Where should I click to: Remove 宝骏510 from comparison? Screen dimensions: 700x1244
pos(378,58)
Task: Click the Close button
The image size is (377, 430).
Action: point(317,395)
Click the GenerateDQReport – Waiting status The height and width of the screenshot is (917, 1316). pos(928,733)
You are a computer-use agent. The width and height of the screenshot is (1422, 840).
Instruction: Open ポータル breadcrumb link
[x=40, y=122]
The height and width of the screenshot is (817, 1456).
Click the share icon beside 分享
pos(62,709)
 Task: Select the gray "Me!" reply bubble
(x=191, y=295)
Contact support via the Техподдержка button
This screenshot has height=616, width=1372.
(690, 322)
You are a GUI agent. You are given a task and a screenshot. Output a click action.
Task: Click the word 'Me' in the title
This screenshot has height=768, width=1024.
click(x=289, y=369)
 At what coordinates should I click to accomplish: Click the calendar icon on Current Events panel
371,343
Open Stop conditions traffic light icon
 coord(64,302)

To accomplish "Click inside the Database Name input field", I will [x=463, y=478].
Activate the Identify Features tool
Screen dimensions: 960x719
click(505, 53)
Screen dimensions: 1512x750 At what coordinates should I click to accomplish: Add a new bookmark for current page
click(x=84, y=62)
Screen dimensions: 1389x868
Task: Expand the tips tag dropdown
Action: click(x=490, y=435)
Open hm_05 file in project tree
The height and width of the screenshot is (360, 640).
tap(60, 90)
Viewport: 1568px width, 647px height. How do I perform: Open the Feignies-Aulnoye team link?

::::

(Set task)
Show every row above that contains the word "link", matching its case exactly.

(The solution)
Instruction: Open ポータル breadcrumb link
Viewport: 1568px width, 647px height. How do I perform: Open the Feignies-Aulnoye team link?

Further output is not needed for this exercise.